[[ Data extracts open ]]
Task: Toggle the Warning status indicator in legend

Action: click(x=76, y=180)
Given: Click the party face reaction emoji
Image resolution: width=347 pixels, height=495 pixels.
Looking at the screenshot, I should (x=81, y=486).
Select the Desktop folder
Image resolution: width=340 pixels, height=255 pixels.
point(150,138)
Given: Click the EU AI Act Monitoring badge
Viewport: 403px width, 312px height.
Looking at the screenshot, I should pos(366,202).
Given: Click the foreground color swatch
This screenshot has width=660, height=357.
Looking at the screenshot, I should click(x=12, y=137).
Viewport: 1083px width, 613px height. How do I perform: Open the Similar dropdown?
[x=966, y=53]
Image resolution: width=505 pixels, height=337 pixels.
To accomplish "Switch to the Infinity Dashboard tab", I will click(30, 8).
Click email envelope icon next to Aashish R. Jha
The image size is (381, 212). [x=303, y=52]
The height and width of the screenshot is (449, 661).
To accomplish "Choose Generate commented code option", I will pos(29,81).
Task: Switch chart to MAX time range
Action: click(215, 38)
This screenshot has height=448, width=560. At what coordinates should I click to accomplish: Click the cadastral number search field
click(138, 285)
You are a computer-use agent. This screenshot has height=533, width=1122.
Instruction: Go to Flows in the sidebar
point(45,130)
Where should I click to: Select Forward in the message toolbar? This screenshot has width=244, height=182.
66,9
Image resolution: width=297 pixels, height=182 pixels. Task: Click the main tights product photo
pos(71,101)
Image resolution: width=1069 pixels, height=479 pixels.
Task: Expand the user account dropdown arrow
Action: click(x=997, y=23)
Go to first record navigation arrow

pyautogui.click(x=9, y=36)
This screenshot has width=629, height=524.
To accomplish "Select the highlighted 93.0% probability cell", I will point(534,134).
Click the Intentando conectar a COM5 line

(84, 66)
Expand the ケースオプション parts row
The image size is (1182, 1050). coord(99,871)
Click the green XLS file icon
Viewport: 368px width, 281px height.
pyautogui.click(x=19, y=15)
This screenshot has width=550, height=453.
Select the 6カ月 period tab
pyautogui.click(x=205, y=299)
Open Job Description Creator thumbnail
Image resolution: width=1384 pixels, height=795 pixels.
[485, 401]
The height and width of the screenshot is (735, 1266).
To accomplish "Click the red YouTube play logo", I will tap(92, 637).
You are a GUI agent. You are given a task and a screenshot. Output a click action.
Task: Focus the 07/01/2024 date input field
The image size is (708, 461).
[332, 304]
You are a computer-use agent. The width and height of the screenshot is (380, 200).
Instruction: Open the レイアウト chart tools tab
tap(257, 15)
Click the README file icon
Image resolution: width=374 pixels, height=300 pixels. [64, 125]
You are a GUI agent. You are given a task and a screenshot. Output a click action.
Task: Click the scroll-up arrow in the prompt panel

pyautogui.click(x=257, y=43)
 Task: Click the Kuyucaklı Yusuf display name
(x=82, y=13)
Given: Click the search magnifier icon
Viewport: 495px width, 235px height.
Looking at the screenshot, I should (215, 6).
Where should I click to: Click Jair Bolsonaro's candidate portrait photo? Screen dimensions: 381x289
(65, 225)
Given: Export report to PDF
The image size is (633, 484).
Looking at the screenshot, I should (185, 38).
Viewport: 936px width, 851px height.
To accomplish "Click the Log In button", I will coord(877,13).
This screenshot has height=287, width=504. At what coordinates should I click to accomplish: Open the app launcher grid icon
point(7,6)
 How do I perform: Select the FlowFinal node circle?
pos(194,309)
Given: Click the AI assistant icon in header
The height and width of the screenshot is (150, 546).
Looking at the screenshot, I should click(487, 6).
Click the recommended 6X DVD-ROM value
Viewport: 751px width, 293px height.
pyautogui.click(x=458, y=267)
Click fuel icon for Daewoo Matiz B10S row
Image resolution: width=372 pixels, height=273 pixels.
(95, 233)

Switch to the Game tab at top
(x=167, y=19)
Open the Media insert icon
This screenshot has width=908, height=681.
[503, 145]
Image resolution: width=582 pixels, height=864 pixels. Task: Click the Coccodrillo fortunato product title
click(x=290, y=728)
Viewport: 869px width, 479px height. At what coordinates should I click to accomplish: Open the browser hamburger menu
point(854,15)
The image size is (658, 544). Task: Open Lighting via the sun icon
[[ Data extracts closed ]]
Go through the listing and copy all of it exactly.

Response box
Task: Toggle the Warning status indicator in legend

Action: click(x=76, y=180)
Given: Click the party face reaction emoji
Image resolution: width=347 pixels, height=495 pixels.
Looking at the screenshot, I should (x=81, y=486).
Select the Desktop folder
Image resolution: width=340 pixels, height=255 pixels.
point(150,138)
Given: Click the EU AI Act Monitoring badge
Viewport: 403px width, 312px height.
Looking at the screenshot, I should pos(366,202).
Given: Click the foreground color swatch
This screenshot has width=660, height=357.
Looking at the screenshot, I should click(x=12, y=137).
Viewport: 1083px width, 613px height. How do I perform: Open the Similar dropdown?
[x=966, y=53]
Image resolution: width=505 pixels, height=337 pixels.
To accomplish "Switch to the Infinity Dashboard tab", I will click(30, 8).
Click email envelope icon next to Aashish R. Jha
The image size is (381, 212). [x=303, y=52]
The height and width of the screenshot is (449, 661).
To accomplish "Choose Generate commented code option", I will pos(29,81).
Task: Switch chart to MAX time range
Action: click(215, 38)
This screenshot has height=448, width=560. At what coordinates should I click to accomplish: Click the cadastral number search field
click(138, 285)
You are a computer-use agent. This screenshot has height=533, width=1122.
Instruction: Go to Flows in the sidebar
point(45,130)
Where should I click to: Select Forward in the message toolbar? This screenshot has width=244, height=182.
66,9
Image resolution: width=297 pixels, height=182 pixels. Task: Click the main tights product photo
pos(71,101)
Image resolution: width=1069 pixels, height=479 pixels.
Task: Expand the user account dropdown arrow
Action: click(x=997, y=23)
Go to first record navigation arrow

pyautogui.click(x=9, y=36)
This screenshot has width=629, height=524.
To accomplish "Select the highlighted 93.0% probability cell", I will point(534,134).
Click the Intentando conectar a COM5 line

(84, 66)
Expand the ケースオプション parts row
The image size is (1182, 1050). coord(99,871)
Click the green XLS file icon
Viewport: 368px width, 281px height.
pyautogui.click(x=19, y=15)
This screenshot has width=550, height=453.
Select the 6カ月 period tab
pyautogui.click(x=205, y=299)
Open Job Description Creator thumbnail
Image resolution: width=1384 pixels, height=795 pixels.
[485, 401]
The height and width of the screenshot is (735, 1266).
To accomplish "Click the red YouTube play logo", I will tap(92, 637).
You are a GUI agent. You are given a task and a screenshot. Output a click action.
Task: Focus the 07/01/2024 date input field
The image size is (708, 461).
[332, 304]
You are a computer-use agent. The width and height of the screenshot is (380, 200).
Instruction: Open the レイアウト chart tools tab
tap(257, 15)
Click the README file icon
Image resolution: width=374 pixels, height=300 pixels. [64, 125]
You are a GUI agent. You are given a task and a screenshot. Output a click action.
Task: Click the scroll-up arrow in the prompt panel

pyautogui.click(x=257, y=43)
 Task: Click the Kuyucaklı Yusuf display name
(x=82, y=13)
Given: Click the search magnifier icon
Viewport: 495px width, 235px height.
Looking at the screenshot, I should (215, 6).
Where should I click to: Click Jair Bolsonaro's candidate portrait photo? Screen dimensions: 381x289
(65, 225)
Given: Export report to PDF
The image size is (633, 484).
Looking at the screenshot, I should (185, 38).
Viewport: 936px width, 851px height.
To accomplish "Click the Log In button", I will coord(877,13).
This screenshot has height=287, width=504. At what coordinates should I click to accomplish: Open the app launcher grid icon
point(7,6)
 How do I perform: Select the FlowFinal node circle?
pos(194,309)
Given: Click the AI assistant icon in header
The height and width of the screenshot is (150, 546).
Looking at the screenshot, I should click(487, 6).
Click the recommended 6X DVD-ROM value
Viewport: 751px width, 293px height.
pyautogui.click(x=458, y=267)
Click fuel icon for Daewoo Matiz B10S row
Image resolution: width=372 pixels, height=273 pixels.
(95, 233)

Switch to the Game tab at top
(x=167, y=19)
Open the Media insert icon
This screenshot has width=908, height=681.
[503, 145]
Image resolution: width=582 pixels, height=864 pixels. Task: Click the Coccodrillo fortunato product title
click(x=290, y=728)
Viewport: 869px width, 479px height. At what coordinates should I click to accomplish: Open the browser hamburger menu
point(854,15)
The image size is (658, 544). Task: Open Lighting via the sun icon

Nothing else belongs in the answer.